The operating system/OS tells the processor core that a specific content of a cache (e.g. cache line) is not required in the lower level cache which is close to this core, and can easily be “demoted” to a higher cache level, but without flushing back to the main system Memory.
CLDEMOTE instruction is a hint to the hardware that it might help performance to move a cache line from the cache level(s) “closest” to the core to a cache level that is “further” from the core.
The CLDEMOTE or “Cache Line Demote” instructions are used so that the operating system can tell the processor core which specific line in the cache is no longer needed, and its contents can be moved elsewhere. However, not directly into the main operating memory, but still into the processor cache, at higher levels (from L1 to L2 and from L2 to L3).

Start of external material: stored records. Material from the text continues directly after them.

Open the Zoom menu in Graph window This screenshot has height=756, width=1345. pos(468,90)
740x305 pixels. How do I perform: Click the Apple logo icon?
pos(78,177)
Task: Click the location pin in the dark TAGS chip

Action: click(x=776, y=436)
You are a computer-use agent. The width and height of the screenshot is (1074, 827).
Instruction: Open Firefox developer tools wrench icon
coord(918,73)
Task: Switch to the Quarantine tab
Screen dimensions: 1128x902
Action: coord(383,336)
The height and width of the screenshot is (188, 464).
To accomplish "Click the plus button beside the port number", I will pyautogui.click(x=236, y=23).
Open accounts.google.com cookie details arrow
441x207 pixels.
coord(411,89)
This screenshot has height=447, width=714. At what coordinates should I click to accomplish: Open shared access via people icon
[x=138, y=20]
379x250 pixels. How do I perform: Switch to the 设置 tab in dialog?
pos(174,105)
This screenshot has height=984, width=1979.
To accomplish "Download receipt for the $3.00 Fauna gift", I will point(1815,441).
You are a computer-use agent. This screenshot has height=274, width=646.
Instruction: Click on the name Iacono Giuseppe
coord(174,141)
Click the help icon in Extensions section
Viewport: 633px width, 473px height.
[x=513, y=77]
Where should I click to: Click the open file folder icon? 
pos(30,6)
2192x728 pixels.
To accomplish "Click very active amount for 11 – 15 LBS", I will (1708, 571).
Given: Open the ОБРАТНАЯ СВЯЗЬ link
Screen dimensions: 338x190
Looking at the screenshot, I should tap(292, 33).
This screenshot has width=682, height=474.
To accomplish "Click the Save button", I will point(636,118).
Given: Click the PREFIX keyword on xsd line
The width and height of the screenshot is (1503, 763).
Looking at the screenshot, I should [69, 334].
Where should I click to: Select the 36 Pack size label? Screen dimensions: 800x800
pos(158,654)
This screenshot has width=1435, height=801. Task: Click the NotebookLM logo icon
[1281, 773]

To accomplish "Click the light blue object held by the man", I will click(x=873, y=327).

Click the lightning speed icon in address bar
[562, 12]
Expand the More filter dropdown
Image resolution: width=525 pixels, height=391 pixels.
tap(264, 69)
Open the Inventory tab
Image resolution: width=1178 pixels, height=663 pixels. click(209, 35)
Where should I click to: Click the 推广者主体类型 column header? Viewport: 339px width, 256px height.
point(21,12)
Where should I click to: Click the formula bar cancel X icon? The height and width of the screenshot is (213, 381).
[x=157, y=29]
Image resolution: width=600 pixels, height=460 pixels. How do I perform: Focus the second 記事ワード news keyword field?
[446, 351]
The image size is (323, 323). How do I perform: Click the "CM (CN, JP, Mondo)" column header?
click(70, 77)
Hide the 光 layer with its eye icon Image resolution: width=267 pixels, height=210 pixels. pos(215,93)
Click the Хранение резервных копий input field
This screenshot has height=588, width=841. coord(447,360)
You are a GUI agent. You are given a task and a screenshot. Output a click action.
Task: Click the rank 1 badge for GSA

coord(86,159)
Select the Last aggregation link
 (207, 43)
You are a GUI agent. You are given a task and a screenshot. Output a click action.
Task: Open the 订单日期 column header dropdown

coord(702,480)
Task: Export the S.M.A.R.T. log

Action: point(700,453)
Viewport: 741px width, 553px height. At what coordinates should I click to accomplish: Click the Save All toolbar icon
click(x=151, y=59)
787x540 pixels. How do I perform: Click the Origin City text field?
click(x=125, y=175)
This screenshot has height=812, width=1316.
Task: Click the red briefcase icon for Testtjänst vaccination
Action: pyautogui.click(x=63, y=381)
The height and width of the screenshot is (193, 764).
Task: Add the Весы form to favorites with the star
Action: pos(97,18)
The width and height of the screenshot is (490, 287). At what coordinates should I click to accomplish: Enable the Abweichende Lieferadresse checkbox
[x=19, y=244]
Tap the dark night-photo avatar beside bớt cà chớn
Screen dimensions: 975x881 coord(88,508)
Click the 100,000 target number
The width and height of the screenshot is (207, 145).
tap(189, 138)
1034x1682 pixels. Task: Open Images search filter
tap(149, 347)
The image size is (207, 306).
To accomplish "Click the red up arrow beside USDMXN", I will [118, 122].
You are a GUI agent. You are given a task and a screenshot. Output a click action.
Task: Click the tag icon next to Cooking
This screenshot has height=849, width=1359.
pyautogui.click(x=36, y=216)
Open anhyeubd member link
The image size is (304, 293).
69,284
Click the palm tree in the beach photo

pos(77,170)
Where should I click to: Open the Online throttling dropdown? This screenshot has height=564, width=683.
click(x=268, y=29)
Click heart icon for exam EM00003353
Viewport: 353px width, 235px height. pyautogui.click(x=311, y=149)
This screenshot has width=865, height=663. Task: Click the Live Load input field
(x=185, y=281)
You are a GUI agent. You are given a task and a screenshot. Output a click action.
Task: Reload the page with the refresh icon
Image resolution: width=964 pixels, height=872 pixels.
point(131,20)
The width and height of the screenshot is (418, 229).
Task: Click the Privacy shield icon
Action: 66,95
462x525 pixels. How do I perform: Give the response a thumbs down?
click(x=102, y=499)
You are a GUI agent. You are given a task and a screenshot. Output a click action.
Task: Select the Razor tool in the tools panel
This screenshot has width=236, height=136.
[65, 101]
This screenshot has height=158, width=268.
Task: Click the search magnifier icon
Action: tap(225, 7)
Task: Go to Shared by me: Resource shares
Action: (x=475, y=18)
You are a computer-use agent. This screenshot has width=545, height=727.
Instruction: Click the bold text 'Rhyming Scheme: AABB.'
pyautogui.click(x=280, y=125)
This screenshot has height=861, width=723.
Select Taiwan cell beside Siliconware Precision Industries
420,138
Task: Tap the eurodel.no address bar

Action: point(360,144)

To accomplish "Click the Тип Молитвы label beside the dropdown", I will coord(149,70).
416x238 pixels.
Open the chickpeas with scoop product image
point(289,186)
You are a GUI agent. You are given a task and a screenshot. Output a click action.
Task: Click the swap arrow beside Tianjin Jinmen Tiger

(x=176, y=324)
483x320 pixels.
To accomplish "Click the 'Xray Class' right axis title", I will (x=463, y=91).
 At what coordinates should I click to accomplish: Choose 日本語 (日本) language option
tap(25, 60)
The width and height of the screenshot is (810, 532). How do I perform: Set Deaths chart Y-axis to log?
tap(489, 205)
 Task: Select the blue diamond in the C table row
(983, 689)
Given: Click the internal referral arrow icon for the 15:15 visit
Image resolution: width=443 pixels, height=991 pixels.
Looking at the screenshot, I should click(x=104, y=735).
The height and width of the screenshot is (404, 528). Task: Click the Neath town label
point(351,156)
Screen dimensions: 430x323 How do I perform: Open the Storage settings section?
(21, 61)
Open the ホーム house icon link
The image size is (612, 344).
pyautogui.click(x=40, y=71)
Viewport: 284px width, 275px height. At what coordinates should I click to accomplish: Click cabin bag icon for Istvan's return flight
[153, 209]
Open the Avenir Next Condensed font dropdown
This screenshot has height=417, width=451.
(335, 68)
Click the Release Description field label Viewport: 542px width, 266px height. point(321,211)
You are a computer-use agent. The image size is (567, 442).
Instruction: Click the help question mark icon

And secondly, CLDEMOTE will allow faster transfer of load (process threads) between individual cores, precisely because they will be able to immediately retrieve the relevant data from the shared L3 cache. This is supposed to mean a positive impact on performance, but we will not know how significant.
Unlike CLFLUSH, CLFLUSHOPT and CLWB instructions, CLDEMOTE is not guaranteed to write back modified data to memory. The CLDEMOTE instruction may be ignored by hardware in certain cases and is not a guarantee. The CLDEMOTE instruction can be used at all privilege levels. In certain processor implementations the CLDEMOTE instruction may set the A bit but not the D bit in the page tables. If the line is not found in the cache, the instruction will be treated as a NOP.
There are two use cases:
- Temporal Locality Control: The cache line is expected to be re-used, but not so soon that it should remain in the closest/smallest cache.
- Cache-to-Cache Intervention Optimization: The cache line is expected to be accessed soon by a different core, and cache-to-cache interventions may be faster if the data is not in the closest level(s) of cache.
There are quite a few benefits of this feature, CLDEMOTE. First it can help free up Lower level cache such as L1 and L2, which are dedicated to the CPU core, by moving cache lines to the last-level cache, which is L3 in most cases. It also helps with the load to be moved between cores by pushing cache lines to L3. L3 is shared between different cores, so it could be picked up by a neighboring core as well.
The Alder Lake CPUs could be the first 10nm desktop parts from Intel, featuring a hybrid architecture design. Intel Alder Lake-S is a going to be a successor to Comet Lake-S, and will feature a new socket LGA 1700. This socket will have support for at least three generations of Intel CPUs. Most importantly, Alder Lake-S is expected to feature a new “big core / small core” architecture, featuring Golden Cove and Gracemont cores.
Alder Lake-S will be the first Intel architecture to offer ARM’s big.LITTLE approach to desktop processors. These upcoming CPUs would be featuring up to 16 cores, in which 8 would be ‘Big’, and the rest would use the ‘Small’ architecture.
According to one report it is now speculated that these architectures are Golden Cove (Willow Cove successor) and Gracement (Tremont successor) respectively. Willow Cove is expected to appear in the upcoming Rocket Lake-S series of processors. LGA 1700 socket is getting a support for 3 generations of Intel CPUs. This is something new for INTEL because the company has been known to support a short socket lifespan till now. These rumors indicate that Intel’s LGA1700 socket will compete with AMD’s AM5 socket in terms of platform longevity.